JOB:
Continue the report on Serena Williams's WTA Championship final win over Venus, starting right after its final sentence.

## start TEXT EXTRACT

Serena Williams won her second career WTA Championship title on Sunday with a commanding 6-2, 7-6 (7/4) victory over sister Venus, a triumph which earned her a cool 1.55 million dollars.
It was Serena's second season-ending trophy to add to her 2001 success and made her just the second player after Justine Henin in 2007 to win two Grand Slam titles as well as the WTA Championship in the same year.
World number one Serena won all five matches at this event, including a group stage win over Venus and such was her dominance in the final that she gave up just seven points on serve.
The 85-minute win was Serena's 13th victory in 23 meetings with her sister, a family rivalry stretching back to 1998.
In a symbol of this injury-hit, desert money-spinner, which had seen four players end their campaigns prematurely through various aches and pains, both sisters arrived on court nursing knocks.
Serena had her left thigh heavily-strapped while Venus had protection on her left knee, treated several times during her gruelling semi-final win over Jelena Jankovic.
But Serena, with four wins from four matches here, was the fresher of the two in the first set, a legacy of having spent three and a half hours less than her sister in reaching this stage.
Breaks in the third and seventh games gave the new world number one the opening set.
Serve dominated the second set before Serena stretched to a 5-2 lead in the tie-breaker. An ace set up match point and the title was secured with a crunching forehand winner.

## end TEXT EXTRACT
## start LISTED ENTRIES

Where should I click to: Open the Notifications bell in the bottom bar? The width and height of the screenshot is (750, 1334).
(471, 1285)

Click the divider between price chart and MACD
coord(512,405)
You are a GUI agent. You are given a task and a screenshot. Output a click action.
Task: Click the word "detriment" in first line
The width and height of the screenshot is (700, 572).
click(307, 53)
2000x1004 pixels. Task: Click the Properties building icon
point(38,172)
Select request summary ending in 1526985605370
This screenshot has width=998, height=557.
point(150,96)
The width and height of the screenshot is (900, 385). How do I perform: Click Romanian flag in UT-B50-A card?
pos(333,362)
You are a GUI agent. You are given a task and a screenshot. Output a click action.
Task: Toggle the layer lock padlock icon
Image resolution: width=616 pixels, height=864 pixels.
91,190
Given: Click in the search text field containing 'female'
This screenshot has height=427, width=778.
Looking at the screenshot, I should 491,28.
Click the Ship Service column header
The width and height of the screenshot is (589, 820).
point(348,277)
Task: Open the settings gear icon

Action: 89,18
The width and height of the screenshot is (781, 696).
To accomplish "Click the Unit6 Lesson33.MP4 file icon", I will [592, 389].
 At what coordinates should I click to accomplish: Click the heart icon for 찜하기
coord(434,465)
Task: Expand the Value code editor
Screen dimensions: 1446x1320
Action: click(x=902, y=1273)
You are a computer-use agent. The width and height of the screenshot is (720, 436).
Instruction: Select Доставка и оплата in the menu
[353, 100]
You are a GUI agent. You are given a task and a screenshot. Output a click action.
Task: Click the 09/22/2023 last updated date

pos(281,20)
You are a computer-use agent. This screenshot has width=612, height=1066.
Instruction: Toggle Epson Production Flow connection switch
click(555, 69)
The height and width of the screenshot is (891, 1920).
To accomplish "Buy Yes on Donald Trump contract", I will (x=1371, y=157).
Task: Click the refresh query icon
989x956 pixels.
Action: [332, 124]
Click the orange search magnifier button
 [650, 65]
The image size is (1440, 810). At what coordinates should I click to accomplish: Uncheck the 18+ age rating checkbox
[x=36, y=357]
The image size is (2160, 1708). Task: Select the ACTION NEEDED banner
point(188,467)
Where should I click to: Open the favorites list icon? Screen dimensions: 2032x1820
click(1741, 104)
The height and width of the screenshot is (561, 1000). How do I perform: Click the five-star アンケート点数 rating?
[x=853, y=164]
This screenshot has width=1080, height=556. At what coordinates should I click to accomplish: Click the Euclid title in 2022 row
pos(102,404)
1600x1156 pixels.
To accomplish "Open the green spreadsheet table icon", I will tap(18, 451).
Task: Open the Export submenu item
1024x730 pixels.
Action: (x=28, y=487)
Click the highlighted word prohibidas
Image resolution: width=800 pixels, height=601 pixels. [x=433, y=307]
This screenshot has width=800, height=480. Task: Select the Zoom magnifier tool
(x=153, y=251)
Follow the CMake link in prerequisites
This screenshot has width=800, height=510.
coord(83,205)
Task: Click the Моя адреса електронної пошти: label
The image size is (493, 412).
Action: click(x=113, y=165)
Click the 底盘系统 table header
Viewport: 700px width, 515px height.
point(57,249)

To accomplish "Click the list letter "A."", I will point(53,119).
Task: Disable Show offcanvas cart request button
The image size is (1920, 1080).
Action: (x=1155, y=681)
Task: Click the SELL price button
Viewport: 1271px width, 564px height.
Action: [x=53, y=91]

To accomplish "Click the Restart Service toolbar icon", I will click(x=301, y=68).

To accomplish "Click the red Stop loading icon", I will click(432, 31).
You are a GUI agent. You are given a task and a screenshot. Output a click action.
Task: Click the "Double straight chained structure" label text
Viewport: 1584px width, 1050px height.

## end LISTED ENTRIES

WRITTEN REPLY:
The WTA Championships, being held here for the second of three years before they switch to Istanbul in 2011, were hit by a series of worrying injuries, all coming at the end of another gruelling year.
Dinara Safina saw her world number one spot swept away by the flood of tears which accompanied her withdrawal because of a back injury after just two games and 12 minutes on court against Jankovic.
Caroline Wozniacki, who overcame crippling cramps to beat Vera Zvonareva, was forced to quit her semi-final against Serena to avoid further damage to her thigh and side.
The Danish teenager played 90 matches in 2009.
Victoria Azarenka was also unable to complete a match, handing victory to Agniezska Radwanska, who had herself started the week as the second alternate but replaced Zvonareva who had moved into the draw instead of Safina.
WTA chief Stacey Allaster insisted that the progress of the Roadmap, the plan to limit the number of tournaments players are obliged to enter, will continue to be monitored to safeguard the health of its marquee names.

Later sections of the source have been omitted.